Rechtsfolgen bei Fehlern
Wird nicht ordnungsgemäss über die Widerrufsmöglichkeit belehrt, beginnt die Widerrufsfrist nicht zu laufen; sie verlängert sich um bis zu zwölf Monate und endet damit spätestens zwölf Monate und 14 Tage nach dem gesetzlichen Fristbeginn (§ 356 Abs. 3 Satz 2 BGB). Die Kundschaft kann den Vertrag also über einen langen Zeitraum noch widerrufen und Rückzahlung verlangen, was für den Händler ein erhebliches kalkulatorisches Risiko darstellt.

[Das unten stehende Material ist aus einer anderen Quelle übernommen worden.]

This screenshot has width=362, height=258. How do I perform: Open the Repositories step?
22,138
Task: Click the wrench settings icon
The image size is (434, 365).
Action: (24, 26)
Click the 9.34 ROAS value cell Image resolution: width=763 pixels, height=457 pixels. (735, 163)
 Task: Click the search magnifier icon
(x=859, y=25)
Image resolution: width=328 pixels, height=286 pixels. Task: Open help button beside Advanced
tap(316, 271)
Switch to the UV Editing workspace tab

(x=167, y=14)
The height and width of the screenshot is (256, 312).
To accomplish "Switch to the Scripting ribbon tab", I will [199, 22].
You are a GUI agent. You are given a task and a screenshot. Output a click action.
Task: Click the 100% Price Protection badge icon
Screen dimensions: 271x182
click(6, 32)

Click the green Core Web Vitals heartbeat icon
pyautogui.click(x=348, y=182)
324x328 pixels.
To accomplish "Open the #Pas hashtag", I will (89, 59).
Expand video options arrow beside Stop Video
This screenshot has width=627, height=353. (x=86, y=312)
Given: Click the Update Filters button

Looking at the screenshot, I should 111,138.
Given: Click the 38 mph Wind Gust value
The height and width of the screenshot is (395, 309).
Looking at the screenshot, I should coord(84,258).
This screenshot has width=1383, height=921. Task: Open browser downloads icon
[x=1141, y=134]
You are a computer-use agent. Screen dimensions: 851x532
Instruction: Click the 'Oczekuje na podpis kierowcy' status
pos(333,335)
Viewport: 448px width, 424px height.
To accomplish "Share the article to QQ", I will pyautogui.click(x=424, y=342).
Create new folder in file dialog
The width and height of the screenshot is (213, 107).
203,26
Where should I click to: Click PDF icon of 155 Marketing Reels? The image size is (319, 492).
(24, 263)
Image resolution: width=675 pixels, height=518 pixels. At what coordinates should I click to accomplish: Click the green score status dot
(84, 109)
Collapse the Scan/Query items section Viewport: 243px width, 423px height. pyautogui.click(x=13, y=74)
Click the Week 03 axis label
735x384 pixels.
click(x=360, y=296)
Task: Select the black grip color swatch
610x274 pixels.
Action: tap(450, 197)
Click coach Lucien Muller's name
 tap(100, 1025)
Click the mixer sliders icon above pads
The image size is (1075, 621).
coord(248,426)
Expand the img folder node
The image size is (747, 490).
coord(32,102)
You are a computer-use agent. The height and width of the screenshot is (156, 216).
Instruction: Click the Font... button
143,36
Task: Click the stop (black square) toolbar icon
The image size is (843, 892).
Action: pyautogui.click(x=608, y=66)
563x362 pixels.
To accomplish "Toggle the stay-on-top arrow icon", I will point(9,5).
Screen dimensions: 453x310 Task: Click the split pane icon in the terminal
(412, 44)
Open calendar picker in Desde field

Hinzu tritt ein wettbewerbsrechtliches Abmahnrisiko (UWG): Fehlerhafte Belehrungen und Verstösse gegen Informationspflichten sind in Deutschland regelmässig Gegenstand von Abmahnungen durch Mitbewerber und Verbände.
Eine unzureichende Datenschutzerklärung kann zu Sanktionen nach der DSGVO oder einer Meldung an die nationale deutsche Datenschutzbehörde führen. Erfahrungsgemäss ist diese ziemlich ausgelastet und hat ein Durchsetzungsproblem in der Schweiz. Wer kann, vermeidet dennoch den Aufwand einer Auseinandersetzung mit der Datenschutzbehörde.
Zwei Beispiele aus der Rechtsprechung
Der Bundesgerichtshof hat die dargestellte Konstellation für einen Schweizer Anbieter bestätigt (BGH, Urteil vom 15. Mai 2024 – VIII ZR 226/22): Ein Schweizer Unternehmen hatte über seine Website eine Kapitalanlage vertrieben und dabei deutsche Kundschaft angesprochen; die AGB sahen Schweizer Recht und einen Schweizer Gerichtsstand vor. Der BGH bejahte die internationale Zuständigkeit der deutschen Gerichte nach dem LugÜ und wandte über das Günstigkeitsprinzip des Art. 6 Abs. 2 Rom I-VO deutsches Recht an. Weil nicht über das Widerrufsrecht belehrt worden war, konnte der Verbraucher den Vertrag noch nach Jahren widerrufen. Der Fall betraf eine Finanzdienstleistung mit einer besonderen Fristenregelung. Das Grundmuster, also das Ausrichten auf Deutschland, deutsches Verbraucherrecht trotz Schweizer Rechtswahl sowie Klage am Wohnsitz, gilt jedoch auch für den gewöhnlichen Warenhandel.
Das bereits erwähnte Urteil des AG Hamburg-Wandsbek (714 C 146/21) betraf einen Schweizer Möbel-Onlineshop und zog aus einer unzureichenden Belehrung genau die Konsequenz der verlängerten Widerrufsfrist von zwölf Monaten und 14 Tagen.
Fazit und Handlungsempfehlungen
Der Sitz in der Schweiz schützt nicht vor deutschem Verbraucherrecht und europäischem Datenschutzrecht. Sobald ein Webshop auf den deutschen Markt ausgerichtet ist, gelten das deutsche Widerrufsrecht, die deutschen Belehrungspflichten und der Verbrauchergerichtsstand am Wohnsitz der Kundschaft.
Ausrichtung prüfen. Wer nach Deutschland liefert, in Euro anbietet oder gezielt deutsche Kundschaft bewirbt, richtet sein Angebot nach Deutschland und die EU aus und unterliegt deutschem Verbraucher- und europäischen Datenschutzrecht.
Rechtskonforme Widerrufsbelehrung vorhalten. Es sollte die gesetzliche Muster-Widerrufsbelehrung genutzt werden. Ausserdem sollten Rücksendekosten rechtskonform geregelt und die Button-Lösung korrekt umgesetzt werden. Das schliesst die grössten Risiken, also die auf über ein Jahr verlängerte Widerrufsfrist sowie Mitbewerberabmahnungen, aus.
AGB mitberücksichtigen. Wer nach Deutschland liefert, sollte erwägen, die AGB auf deutsches Recht anzupassen, welches teilweise viel kleinteiliger als Schweizer Recht ist und sich durch umfangreiche Rechtsprechung entwickelt hat.